BEGIN

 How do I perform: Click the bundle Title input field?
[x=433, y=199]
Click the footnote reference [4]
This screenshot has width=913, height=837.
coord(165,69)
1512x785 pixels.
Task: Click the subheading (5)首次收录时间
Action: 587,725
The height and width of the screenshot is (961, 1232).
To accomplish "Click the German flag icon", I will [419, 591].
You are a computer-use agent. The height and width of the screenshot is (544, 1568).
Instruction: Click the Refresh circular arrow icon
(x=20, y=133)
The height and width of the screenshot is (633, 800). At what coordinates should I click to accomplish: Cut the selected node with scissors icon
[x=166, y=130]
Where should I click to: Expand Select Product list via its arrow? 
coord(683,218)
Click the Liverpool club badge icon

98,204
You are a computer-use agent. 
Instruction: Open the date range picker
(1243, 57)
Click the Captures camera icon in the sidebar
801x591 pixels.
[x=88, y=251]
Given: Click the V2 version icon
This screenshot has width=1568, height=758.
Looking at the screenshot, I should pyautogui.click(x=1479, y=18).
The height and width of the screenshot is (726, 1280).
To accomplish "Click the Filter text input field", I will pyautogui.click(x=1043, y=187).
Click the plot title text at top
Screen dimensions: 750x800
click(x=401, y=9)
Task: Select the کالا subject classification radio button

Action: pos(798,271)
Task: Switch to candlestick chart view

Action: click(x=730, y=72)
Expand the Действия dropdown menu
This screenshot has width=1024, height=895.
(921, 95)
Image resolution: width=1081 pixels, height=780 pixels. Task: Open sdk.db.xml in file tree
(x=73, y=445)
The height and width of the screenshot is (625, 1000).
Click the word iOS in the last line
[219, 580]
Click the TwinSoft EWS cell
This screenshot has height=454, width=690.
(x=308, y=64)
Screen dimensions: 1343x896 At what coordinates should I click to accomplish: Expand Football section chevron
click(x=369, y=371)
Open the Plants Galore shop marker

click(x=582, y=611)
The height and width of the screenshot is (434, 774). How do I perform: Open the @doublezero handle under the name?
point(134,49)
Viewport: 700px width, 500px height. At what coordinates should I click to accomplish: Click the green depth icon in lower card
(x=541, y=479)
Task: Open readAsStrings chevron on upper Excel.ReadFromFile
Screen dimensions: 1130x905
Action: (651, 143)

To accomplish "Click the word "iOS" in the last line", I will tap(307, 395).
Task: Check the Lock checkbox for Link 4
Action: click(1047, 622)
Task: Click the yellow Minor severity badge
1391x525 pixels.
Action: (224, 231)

END

# Work required
Would you copy each line of the data exactly as it appears above?

# Response below
 How do I perform: Click the bundle Title input field?
[x=433, y=199]
Click the footnote reference [4]
This screenshot has width=913, height=837.
coord(165,69)
1512x785 pixels.
Task: Click the subheading (5)首次收录时间
Action: 587,725
The height and width of the screenshot is (961, 1232).
To accomplish "Click the German flag icon", I will [419, 591].
You are a computer-use agent. The height and width of the screenshot is (544, 1568).
Instruction: Click the Refresh circular arrow icon
(x=20, y=133)
The height and width of the screenshot is (633, 800). At what coordinates should I click to accomplish: Cut the selected node with scissors icon
[x=166, y=130]
Where should I click to: Expand Select Product list via its arrow? 
coord(683,218)
Click the Liverpool club badge icon

98,204
You are a computer-use agent. 
Instruction: Open the date range picker
(1243, 57)
Click the Captures camera icon in the sidebar
801x591 pixels.
[x=88, y=251]
Given: Click the V2 version icon
This screenshot has width=1568, height=758.
Looking at the screenshot, I should pyautogui.click(x=1479, y=18).
The height and width of the screenshot is (726, 1280).
To accomplish "Click the Filter text input field", I will pyautogui.click(x=1043, y=187).
Click the plot title text at top
Screen dimensions: 750x800
click(x=401, y=9)
Task: Select the کالا subject classification radio button

Action: pos(798,271)
Task: Switch to candlestick chart view

Action: click(x=730, y=72)
Expand the Действия dropdown menu
This screenshot has width=1024, height=895.
(921, 95)
Image resolution: width=1081 pixels, height=780 pixels. Task: Open sdk.db.xml in file tree
(x=73, y=445)
The height and width of the screenshot is (625, 1000).
Click the word iOS in the last line
[219, 580]
Click the TwinSoft EWS cell
This screenshot has height=454, width=690.
(x=308, y=64)
Screen dimensions: 1343x896 At what coordinates should I click to accomplish: Expand Football section chevron
click(x=369, y=371)
Open the Plants Galore shop marker

click(x=582, y=611)
The height and width of the screenshot is (434, 774). How do I perform: Open the @doublezero handle under the name?
point(134,49)
Viewport: 700px width, 500px height. At what coordinates should I click to accomplish: Click the green depth icon in lower card
(x=541, y=479)
Task: Open readAsStrings chevron on upper Excel.ReadFromFile
Screen dimensions: 1130x905
Action: (651, 143)

To accomplish "Click the word "iOS" in the last line", I will tap(307, 395).
Task: Check the Lock checkbox for Link 4
Action: click(1047, 622)
Task: Click the yellow Minor severity badge
1391x525 pixels.
Action: (224, 231)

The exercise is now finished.